In the end, it’s a matter of individual inclination contingent upon one’s particular situation. Before settling on a choice, it is essential to explore all your options.
FAQs in Relation to Comprehensive Guide on Preparing Homemade Do Food on a Budget
Can it be cheaper to make your own dog food?
Yes, creating your own canine cuisine can be less expensive than purchasing pre-made kibble. It may be more economical to create your own canine cuisine than to purchase pre-prepared meals from the shop.
Whipping up your own dog food provides the opportunity to tailor-make a nutrition plan for your furry companion, enabling you to be certain of what’s going into their diet.
You also wield the power to determine what goes into your pup’s meals, granting you insight as to precisely what sustenance they are receiving.
Making homemade meals can help reduce waste since you are only using what’s necessary for each meal. With a little bit of research and planning, it’s possible to create healthy and delicious meals that will save money in the long run.
What is the cheapest way to make dog food?
Creating your own canine cuisine is the most economical method to guarantee that your pup receives a balanced diet. Mixing up some oats, veg, and lean meats can be a great way to make sure your pup gets the nutrition they need at an affordable price.
Start by cooking the oats in water until they are soft and then add chopped vegetables like carrots or broccoli.
Then add cooked lean meat such as chicken or turkey for protein. Mix everything together and serve it warm or cold depending on your pet’s preference. With this method, you can make sure that your pup has a healthy diet without breaking the bank.
How do I make sure my homemade dog food has enough nutrients?
It is important to ensure that your homemade dog food has the right balance of nutrients.
Analyze your pup’s nutritional requirements and any health problems it may have, based on its breed and age.
Think about incorporating an assortment of components, such as lean meats, eggs, veggies, fruits, grains, and dairy products.
Make sure to include sources of essential fatty acids like fish oil or flaxseed oil for healthy skin and coat. Additionally, add supplements such as vitamins and minerals to make sure all nutrient requirements are met.
Finally, if you feel the need, always consult with a veterinarian before making changes in your pet’s diet for optimal health benefits.
What should be the main ingredient in homemade dog food?
Homemade dog food should include a balanced mix of proteins, carbohydrates, fats, vitamins, and minerals.
Proteins can come from lean meats such as chicken or fish, while carbohydrates can be found in grains like oats or brown rice. Fats are important for energy and skin health; sources include olive oil or flaxseed oil.

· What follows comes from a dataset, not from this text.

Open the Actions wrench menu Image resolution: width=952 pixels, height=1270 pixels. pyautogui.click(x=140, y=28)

Vitamins and minerals are crucial for good health, so make sure to include them in your pup’s diet with products such as carrots or apples. Finally, it’s important to make sure that all ingredients are fresh to ensure the best nutrition for your pup.
Creating your own pet food can be a savvy and nutritious way to feed your four-legged friend. A homemade diet is far and away a better option than feeding commercial dog food.

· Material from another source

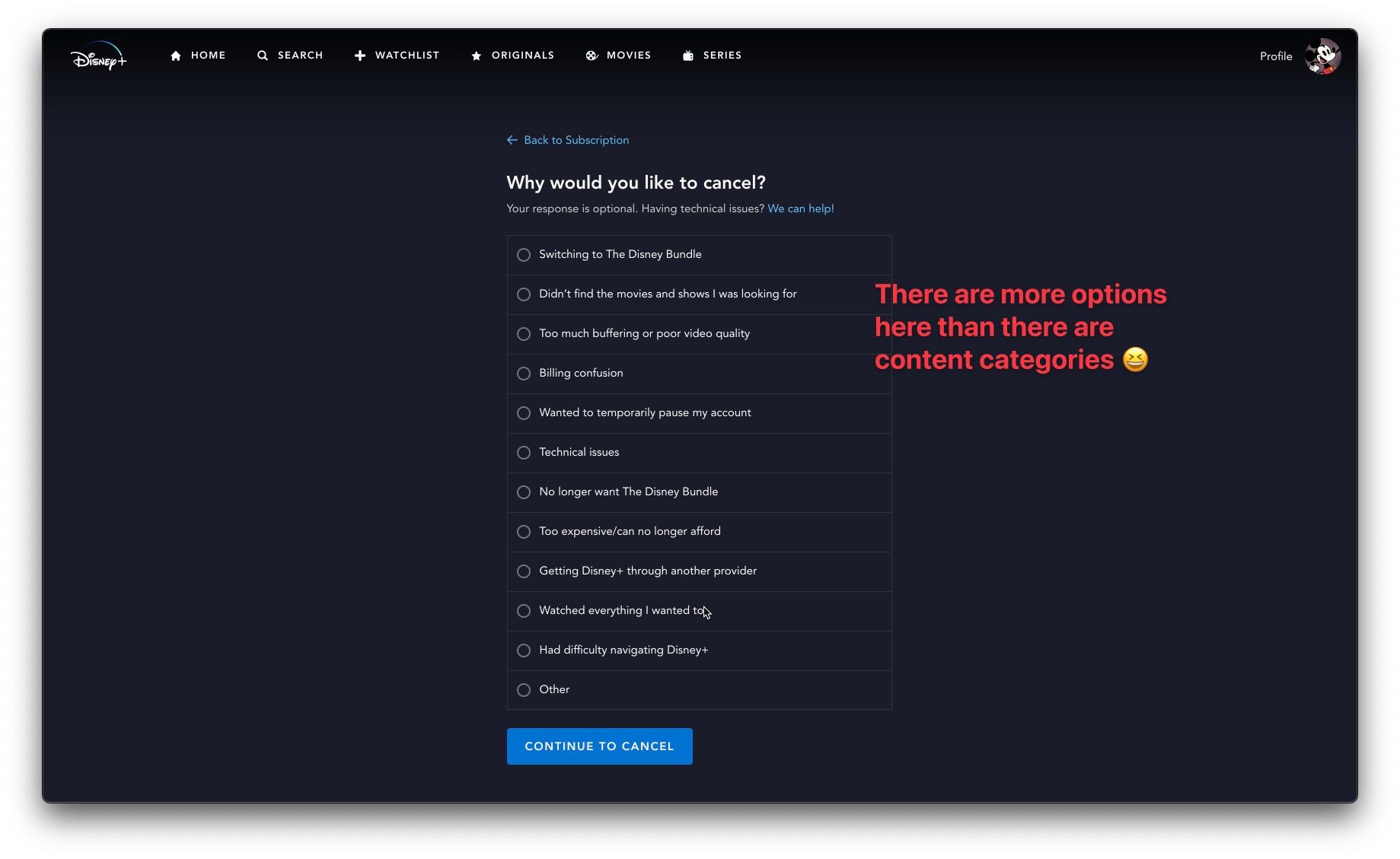This screenshot has width=1400, height=859.
Task: Click the Series TV icon
Action: [x=688, y=56]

With this comprehensive guide on preparing a homemade dog food diet on a budget, you now have all the information you need to make an informed decision about what type of diet is best for your pup.
From discussing the benefits of homemade dog food vs commercial food, providing vet-approved recipes, exploring cooked and raw diets, adding supplements, and comparing costs – this guide has it all. So why not give it a try? You could discover that creating your own canine chow is simpler than you envisioned.
Let us show you how easy it can be to prepare delicious homemade dog food on a budget.